EXTRACT TO READ:
The large number of DSOs worldwide (>190 in Europe alone), the confidential nature of information they collect and the lack of a consistent high-resolution geographical data system used for reporting internationally65, as well the heterogeneity of electricity distribution systems, makes analysing differences in local impacts of low-carbon technologies in an international context challenging18,66. Therefore, detailed analysis in this paper is limited to the case of GB. Distribution network characteristics in GB fall broadly within the range of those in other European countries4,18, implying that trends identified in GB are likely to be comparable to those in many other countries.

One response to limitations is to reduce uncertainty associated with inputs. This could be informed by improved access to data. Access to more detailed data on present network infrastructure and future energy scenarios, connected between local, national and international levels and on a consistent geographical basis (ideally at LSOA level in the UK in line with other national statistics) would improve analyses building upon the approach presented here. Ideally, these would be accessible through a single portal and in a consistent format (administered by, for example, the European Commission in the EU and the UK Government in GB). However, there is also a value in making best use of publicly available data in support of independent analysis. It is hoped that through the demonstration of the value of analysis using open data, and of how this analysis could be improved with greater data availability, this Article may help facilitate further sharing of relevant data.

An alternative response to limitations is to develop different approaches to handling uncertainty. This could involve a shift in focus from reducing uncertainty to identifying actions that perform well enough across conceivable outcomes67. Exploration of (in)consistencies in future energy scenarios developed by different stakeholders (for example in FESs produced by the GB electricity system operator (National Grid ESO), DFESs produced by DSOs and local energy plans under development by local authorities64) through the framework presented in this Article could be a promising approach here.

Methods

Data on local network infrastructure

Data on local network infrastructure are not available across GB as a whole, but are estimated on the basis of data available for South West England. Within this region, data are available on the number of substations by type (ground mounted or pole mounted) per LSOA4,68, both of which are found to correlate strongly with meter density (as demonstrated in Supplementary Note 3). Data from this region are used to generate an approximate function for number of ground- and pole-mounted substations by meter density on the basis of a locally weighted polynomial regression69,70. This regression is used to estimate the number of ground-mounted and pole-mounted substations for each LSOA in GB, assuming a similar relationship between network infrastructure and meter density across the country. Whilst this maximizes the utility of available network infrastructure to predict network characteristics across GB, meter density is only a partial predictor of network characteristics, and this represents a limitation in this study. Improved public data on network infrastructure from across the UK would help to inform future analysis.

Low-carbon technology deployment scenarios

As described in the main text, low-carbon technology deployment scenarios are based upon regional DSO scenarios where available, and national scenarios in other regions.

TASKS TO PERFORM:
**1.** According to the passage on distribution networks, data from which region are used to estimate local network infrastructure across GB?
**2.** Render this sentence from the passage on distribution networks in French: "One response to limitations is to reduce uncertainty associated with inputs."
**3.** Reproduce word for word everything in the passage on distribution networks from "The large number" down to "many other countries.".

ENTRIES:
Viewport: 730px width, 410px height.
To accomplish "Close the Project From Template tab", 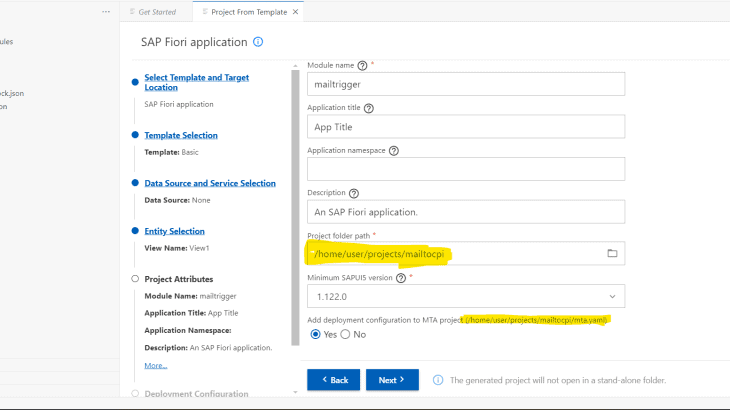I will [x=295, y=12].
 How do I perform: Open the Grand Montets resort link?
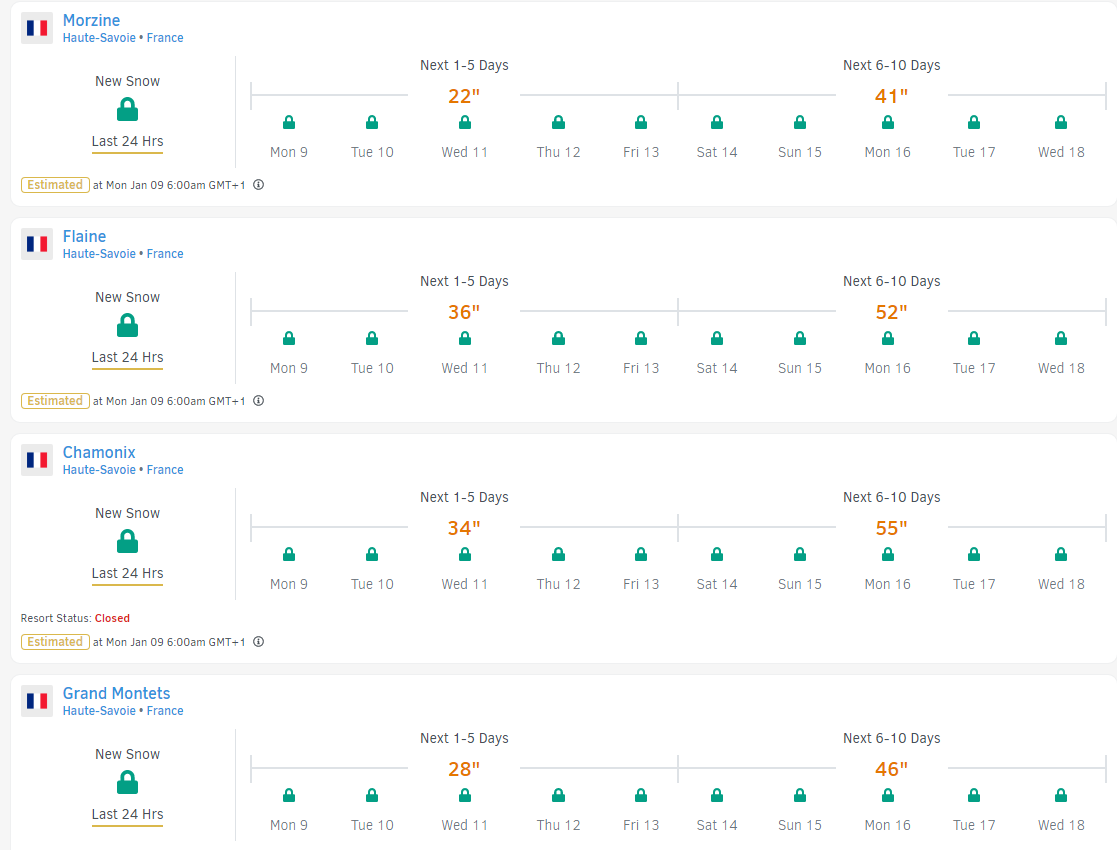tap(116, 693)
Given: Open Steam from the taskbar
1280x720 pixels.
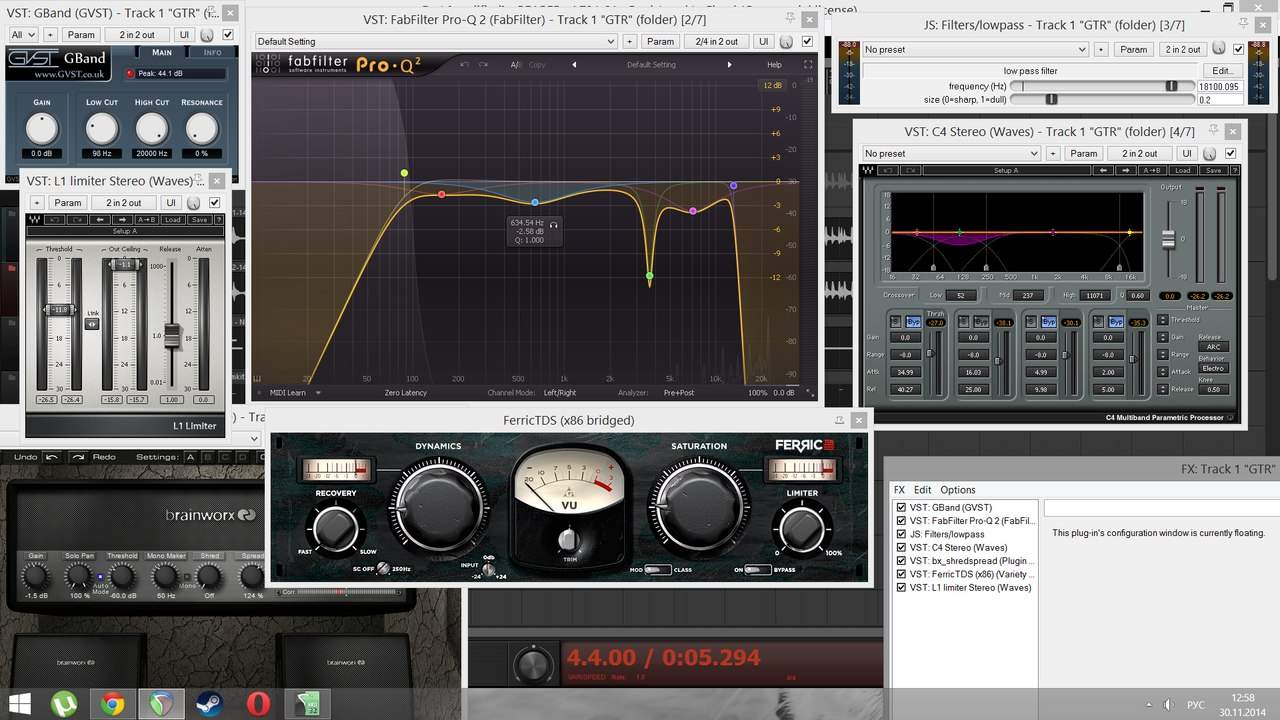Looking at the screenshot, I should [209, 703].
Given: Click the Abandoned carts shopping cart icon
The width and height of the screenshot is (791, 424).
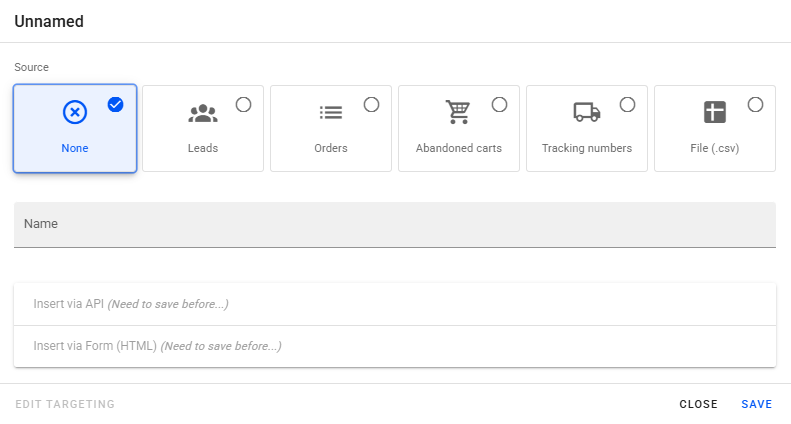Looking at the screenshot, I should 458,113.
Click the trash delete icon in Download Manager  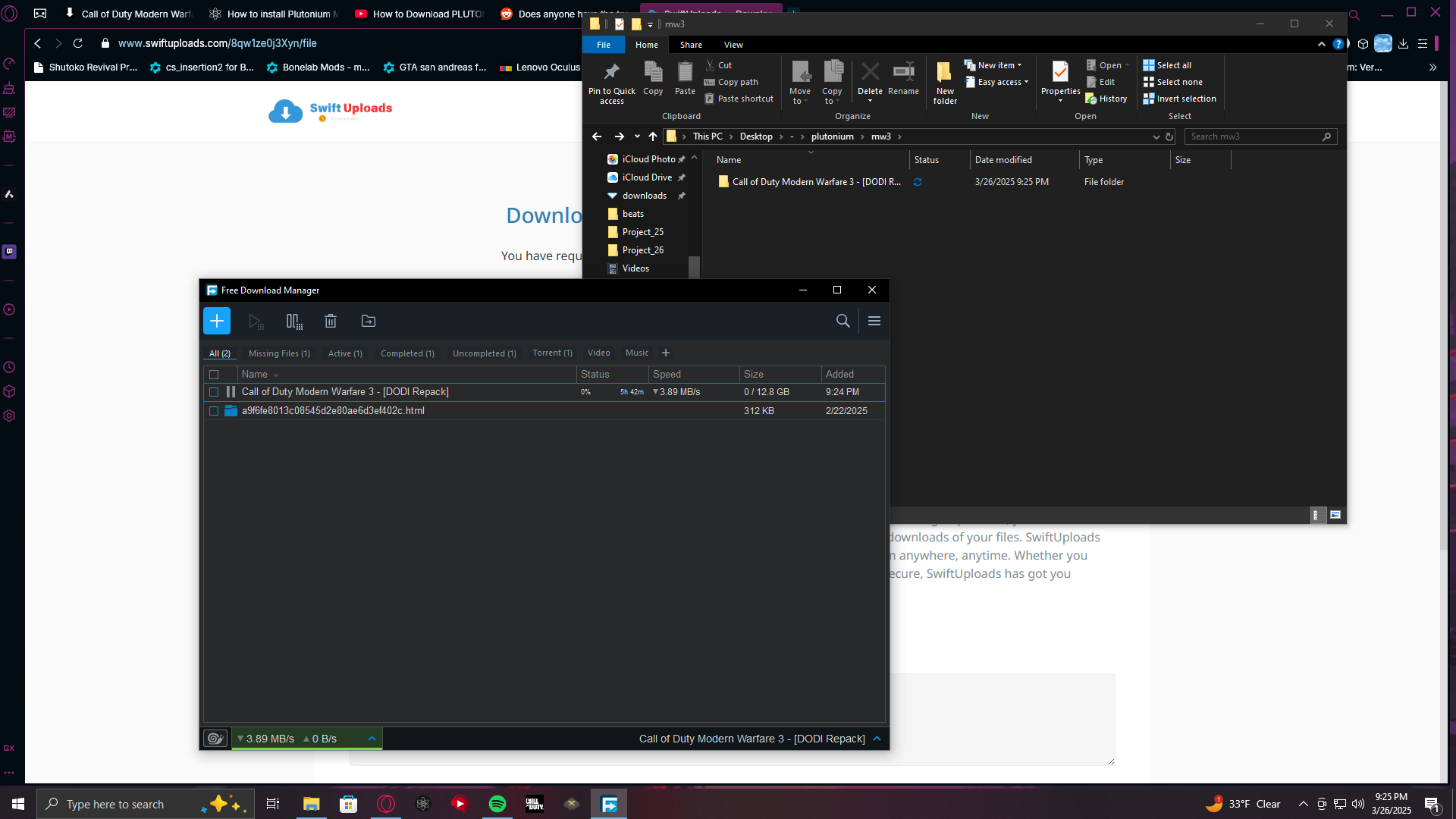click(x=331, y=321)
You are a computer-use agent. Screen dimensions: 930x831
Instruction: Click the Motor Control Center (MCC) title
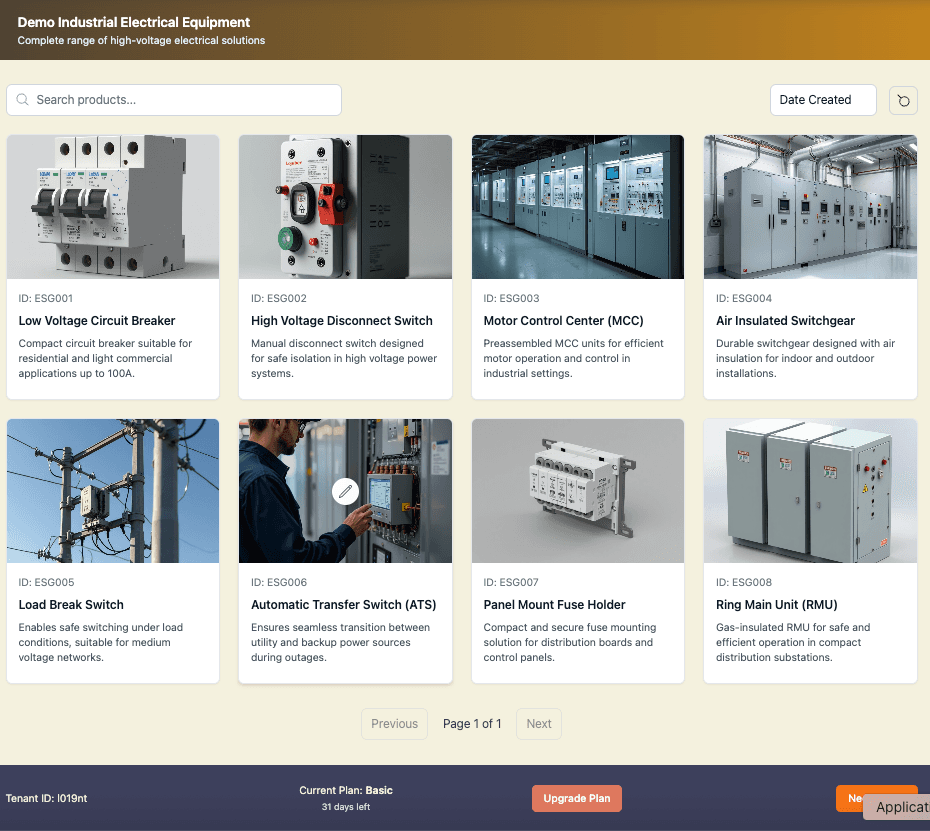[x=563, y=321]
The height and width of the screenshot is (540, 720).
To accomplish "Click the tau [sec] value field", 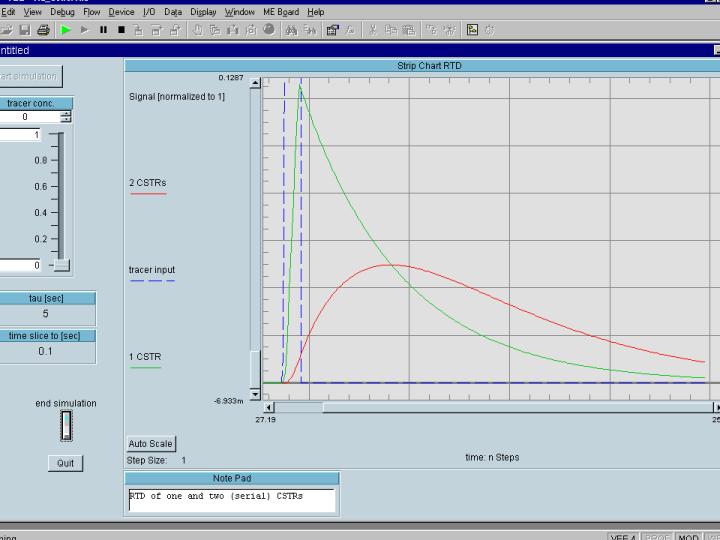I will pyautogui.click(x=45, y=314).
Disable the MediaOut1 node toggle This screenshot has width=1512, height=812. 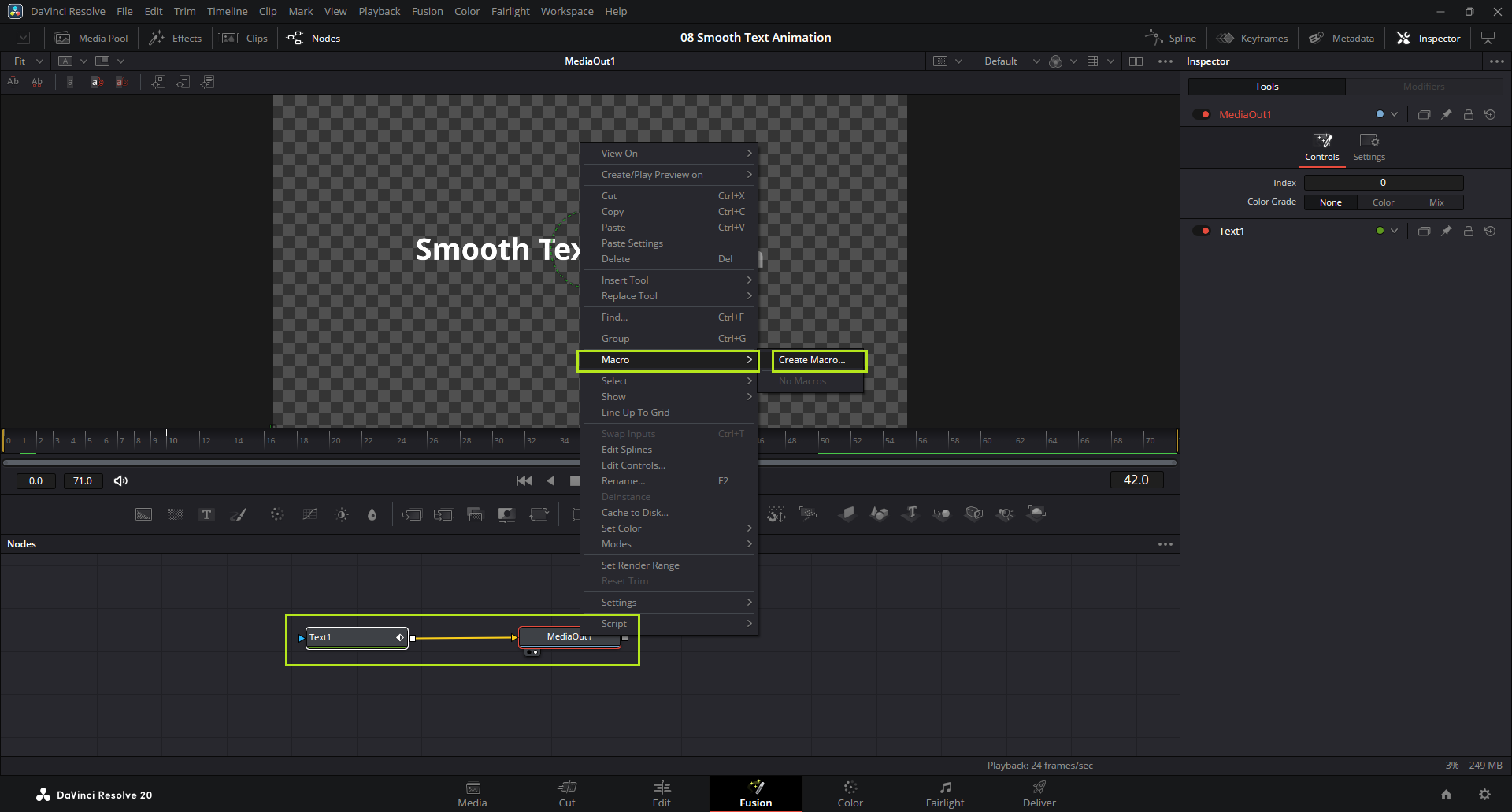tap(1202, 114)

EXERCISE RESPONSES:
**1.** South West England.

**2.** Une réponse aux limites consiste à réduire l'incertitude associée aux données d'entrée.

**3.**
The large number of DSOs worldwide (>190 in Europe alone), the confidential nature of information they collect and the lack of a consistent high-resolution geographical data system used for reporting internationally65, as well the heterogeneity of electricity distribution systems, makes analysing differences in local impacts of low-carbon technologies in an international context challenging18,66. Therefore, detailed analysis in this paper is limited to the case of GB. Distribution network characteristics in GB fall broadly within the range of those in other European countries4,18, implying that trends identified in GB are likely to be comparable to those in many other countries.